The Colt Defender
Over the past couple of years, I finally made up my mind. I would have one. The rear sight had been changed to a low profile type sight. The front sight was dovetailed. Those were the good aspects. The pistol also came with fat Hogue "Good Year" wrap around grips and a duckbill grip safety. Those were definite turn offs for me.
The clincher though was the reports of fantastic reliability. The bushingless Defender was raved about by it's owners. It quickly sold off the shelves new, and I never saw one used. Those factors told me that Colt had a winner.
I almost purchased a Colt Defender in January 2008. Instead, I discovered the Colt New Agent, and I was intrigued by the gutter sighted dedicated carry gun. I decided to buy the New Agent instead.
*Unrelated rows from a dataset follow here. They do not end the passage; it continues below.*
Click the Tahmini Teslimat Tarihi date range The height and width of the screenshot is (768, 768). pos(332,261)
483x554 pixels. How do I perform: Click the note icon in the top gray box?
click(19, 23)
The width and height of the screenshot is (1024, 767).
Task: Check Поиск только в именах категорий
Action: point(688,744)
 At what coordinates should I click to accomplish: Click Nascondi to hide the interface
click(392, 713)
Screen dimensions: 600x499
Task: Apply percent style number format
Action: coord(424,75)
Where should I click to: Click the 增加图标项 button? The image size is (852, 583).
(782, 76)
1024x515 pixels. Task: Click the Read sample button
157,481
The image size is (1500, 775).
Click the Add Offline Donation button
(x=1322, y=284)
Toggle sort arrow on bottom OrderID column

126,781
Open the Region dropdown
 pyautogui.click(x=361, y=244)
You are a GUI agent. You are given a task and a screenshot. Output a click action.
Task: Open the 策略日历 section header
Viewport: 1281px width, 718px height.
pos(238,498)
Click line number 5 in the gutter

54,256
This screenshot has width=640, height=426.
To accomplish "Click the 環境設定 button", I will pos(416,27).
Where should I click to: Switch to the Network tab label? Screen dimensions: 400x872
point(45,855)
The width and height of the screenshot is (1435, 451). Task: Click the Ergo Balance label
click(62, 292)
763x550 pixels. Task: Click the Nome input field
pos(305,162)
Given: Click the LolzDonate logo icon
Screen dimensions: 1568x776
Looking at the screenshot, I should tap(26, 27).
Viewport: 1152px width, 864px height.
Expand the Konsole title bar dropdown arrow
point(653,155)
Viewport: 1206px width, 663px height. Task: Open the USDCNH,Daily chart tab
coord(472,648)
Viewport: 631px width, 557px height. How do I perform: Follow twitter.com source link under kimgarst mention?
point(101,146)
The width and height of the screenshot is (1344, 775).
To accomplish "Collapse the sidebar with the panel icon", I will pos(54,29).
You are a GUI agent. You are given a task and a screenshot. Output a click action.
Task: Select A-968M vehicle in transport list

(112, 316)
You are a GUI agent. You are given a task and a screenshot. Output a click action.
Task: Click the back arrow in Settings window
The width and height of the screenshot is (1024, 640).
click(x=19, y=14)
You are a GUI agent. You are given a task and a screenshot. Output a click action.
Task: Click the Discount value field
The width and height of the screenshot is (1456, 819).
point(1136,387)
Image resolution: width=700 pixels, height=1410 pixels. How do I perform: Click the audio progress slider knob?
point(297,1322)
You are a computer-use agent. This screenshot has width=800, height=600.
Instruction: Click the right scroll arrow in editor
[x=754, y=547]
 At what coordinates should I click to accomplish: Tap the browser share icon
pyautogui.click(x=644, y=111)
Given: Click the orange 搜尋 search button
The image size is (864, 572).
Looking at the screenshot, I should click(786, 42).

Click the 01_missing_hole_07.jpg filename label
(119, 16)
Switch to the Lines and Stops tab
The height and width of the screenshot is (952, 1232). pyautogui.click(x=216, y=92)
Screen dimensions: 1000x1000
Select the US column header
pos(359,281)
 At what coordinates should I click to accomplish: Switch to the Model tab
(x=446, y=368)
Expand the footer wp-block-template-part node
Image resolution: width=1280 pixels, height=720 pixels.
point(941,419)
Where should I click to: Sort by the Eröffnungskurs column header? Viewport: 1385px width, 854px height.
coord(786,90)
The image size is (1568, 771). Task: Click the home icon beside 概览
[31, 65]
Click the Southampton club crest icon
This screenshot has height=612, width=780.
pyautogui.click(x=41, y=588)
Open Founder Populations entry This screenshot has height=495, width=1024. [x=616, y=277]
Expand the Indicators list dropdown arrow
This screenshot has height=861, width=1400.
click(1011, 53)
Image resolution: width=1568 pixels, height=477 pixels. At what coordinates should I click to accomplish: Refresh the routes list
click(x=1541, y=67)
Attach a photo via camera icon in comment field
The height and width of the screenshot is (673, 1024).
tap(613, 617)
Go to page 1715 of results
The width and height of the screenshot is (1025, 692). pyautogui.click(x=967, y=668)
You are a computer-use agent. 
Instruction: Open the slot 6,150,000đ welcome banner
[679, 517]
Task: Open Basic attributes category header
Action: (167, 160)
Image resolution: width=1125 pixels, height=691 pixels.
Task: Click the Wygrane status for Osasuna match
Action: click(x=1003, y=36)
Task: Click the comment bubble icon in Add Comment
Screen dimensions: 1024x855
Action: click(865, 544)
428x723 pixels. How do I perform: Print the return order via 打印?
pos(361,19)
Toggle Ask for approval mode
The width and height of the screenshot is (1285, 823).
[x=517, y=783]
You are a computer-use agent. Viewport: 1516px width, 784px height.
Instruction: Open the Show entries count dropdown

It already had slim wood grips, and it was black. I instantly fell in love with the way the lightweight Colt carried. The positive carry attributes of the New Agent confirmed that a Defender would be my next pistol.
I knew where a Colt Defender waited, and on a trip to visit a friend, I stopped on the way to purchase it. The pistol wasn't exactly what I wanted at first, but with the addition of some slim wooden grips, a Nowlin "Speed Demon" hammer, and a grip safety modified to match an early Commander grip safety, it has come damned close. I would still like a dark gun for concealed carry, but the stainless steel and aluminum components of the Colt Defender will certainly survive the hot humid Southern carry environment better than carbon steel. A seven round Wilson Combat Officer's Model magazine fits both the Defender and the New Agent. This magazine increases the capacity to eight rounds, including the one in the chamber.
At the range, the pistol is 100% reliable. From the start, I have had no failures using Federal HydraShoks, Speer Gold Dots, and 230 grain hardball. The pistol seemed to shoot a little low, but I am uncertain if that is attributable to myself or the pistol at this time. Recoil is greater than that of a Government Model, but the benefit of a light, compact pistol helps insure that the carrier straps it on their belt every day.
A used Colt Defender
Update: My Colt Defender now has over a thousand rounds down the pipe, from 230 hardball to JHP. It has been unfailingly reliable.
Accuracy has been adequate. This pistol is a carry gun, a defensive weapon, not a precision target gun. With it's short sight radius, if it scores all hits in the black, quickly at 15 yards, I am satisfied. It does, and I am.
Either due to cold or vibration, I lost one of the screws holding the cocobolo slim grips on. I installed the remaining screws and the replacement with a bit of gasket sealant to prevent them from backing out while shooting. The attenuated grip safety and Speed Demon hammer work together like a charm. I installed a Cylinder & Slide solid trigger.
The little Colt, shown here in a suede lined Ross pancake holster, carries so lightly, it is easy to forget it is on your hip until needed. The entire package makes for a weapon that is virtually invisible underneath a light jacket or sweatshirt. If a person is looking for a lightweight, concealable 1911, I have no reservations on recommending the Colt Defender.